Information Technology Reference
In-Depth Information
Centralised Model of Design : IAM products are in a sense victims of their
own hype. A prestigious (and expensive) IAM product is expected to
comprehensively manage user data by itself, because its purchase cannot
otherwise be justified. Such an expectation places an onerous burden on any
single application, because by its very nature, an enterprise has many
different applications, many of them standalone, off-the-shelf commercial
products with their own user databases, role definitions and fine-grained
access control rules. If a centralised product has to manage all of this
detailed and dispersed data, it will lead to two practical, logistical problems.

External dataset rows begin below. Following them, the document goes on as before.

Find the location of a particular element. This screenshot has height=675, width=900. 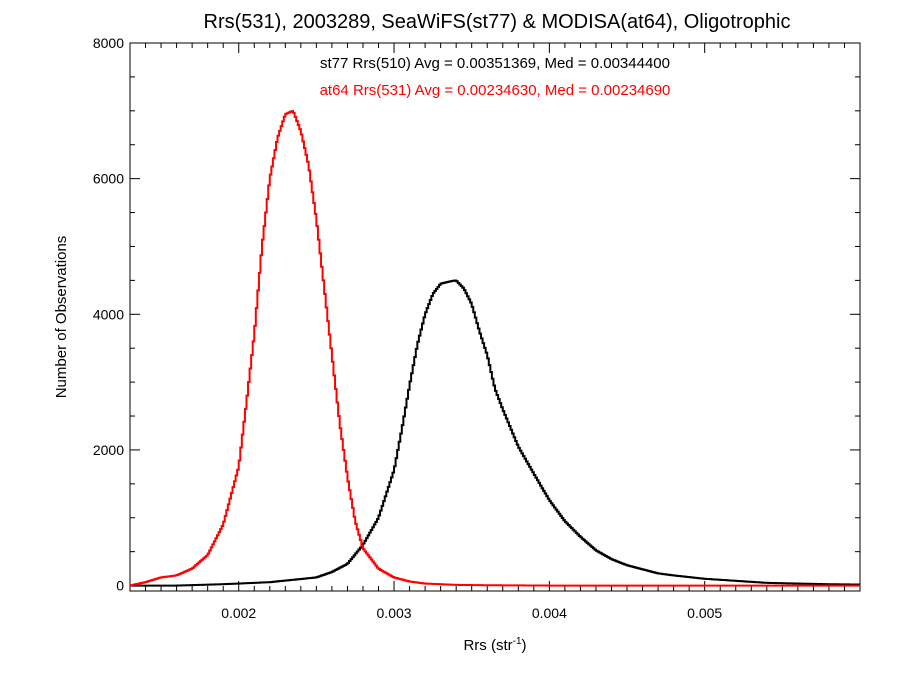

y-tick-label: 4000 is located at coordinates (108, 314).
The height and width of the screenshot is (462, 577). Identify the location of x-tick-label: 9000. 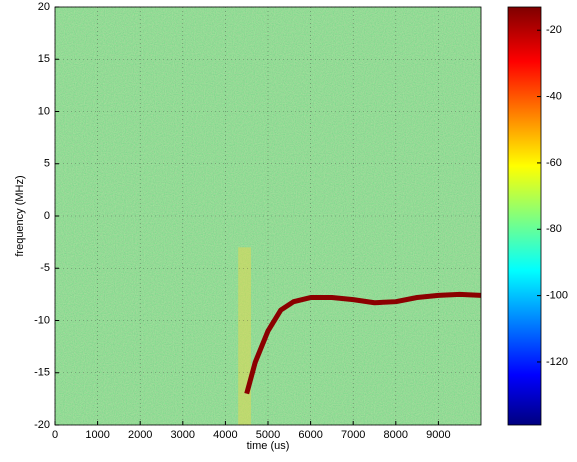
(438, 435).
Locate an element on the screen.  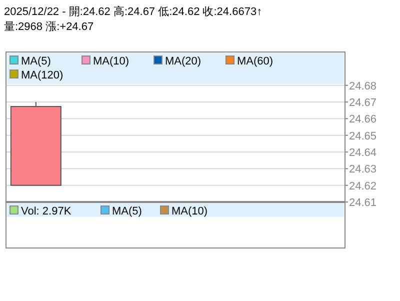
legend-label: MA(120) is located at coordinates (42, 76).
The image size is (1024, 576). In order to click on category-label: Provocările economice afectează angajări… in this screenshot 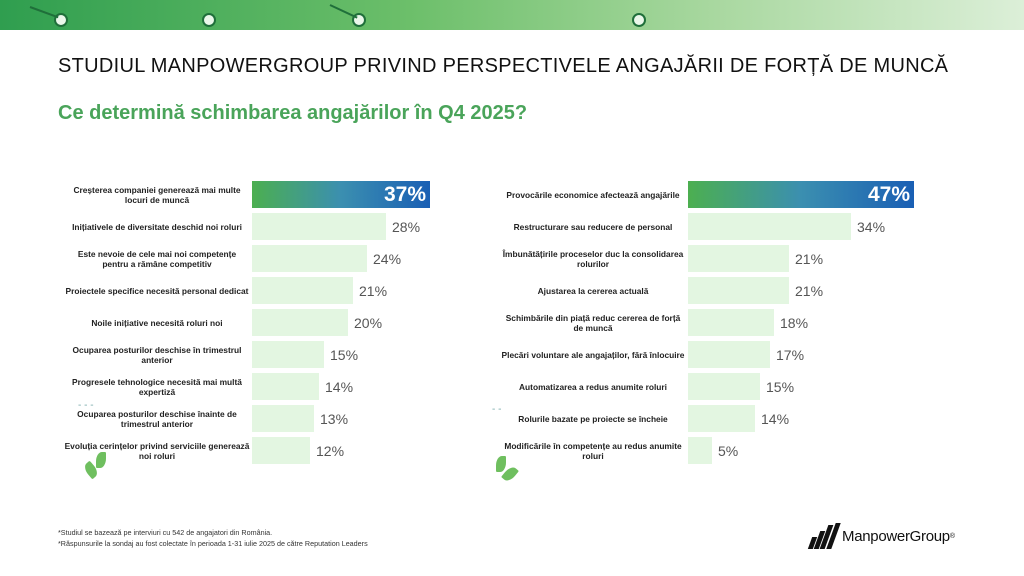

One, the IAM user repository will become overpopulated and excessively
complicated in structure, because it has to store the fine-grained roles and
access control rules of every application in the enterprise, along with the
mappings of users to all those roles.
Two, since it will in most cases be impossible to remove the fine-grained
access control logic from each individual application, some sort of
replication, often two-way, will need to be set up to keep the IAM repository
and the individual application databases in sync. What seems at first to be a
simple and elegant model of centralisation is
in fact operationally
cumbersome and error-prone.
A model where the IAM product only manages coarse-grained roles and
access control rules, and leaves fine-grained ones to each individual
application, will work better in practice. However, it will seem wasteful to
perform user management in multiple places, and the value of purchasing an
IAM product will be questioned. “We've paid a lot of money for this product.
We should use it to the maximum,” will be the inevitable argument. It is very
hard for common sense to prevail unless expectations are managed from the
start. The vendors are mostly to blame for raising expectations in the pre-
sales period which their products cannot realistically meet in a diverse
ecosystem.
Commoditised Functionality : Quite frankly, the Access Management aspect
of IAM is a thoroughly commoditised capability today. You can source
solutions from a competitive market that includes some very capable Open
Source implementations, so you don't have to pay the premiums that the
market-leading vendors charge for it. You may be surprised to hear that
many vendor products are priced on a per-transaction (based on the number
of “hits” on a website) or per-user basis. The vendors make more money as
your volumes increase, but the same capability can be sourced without
having to pay such a rent, if you know where to look.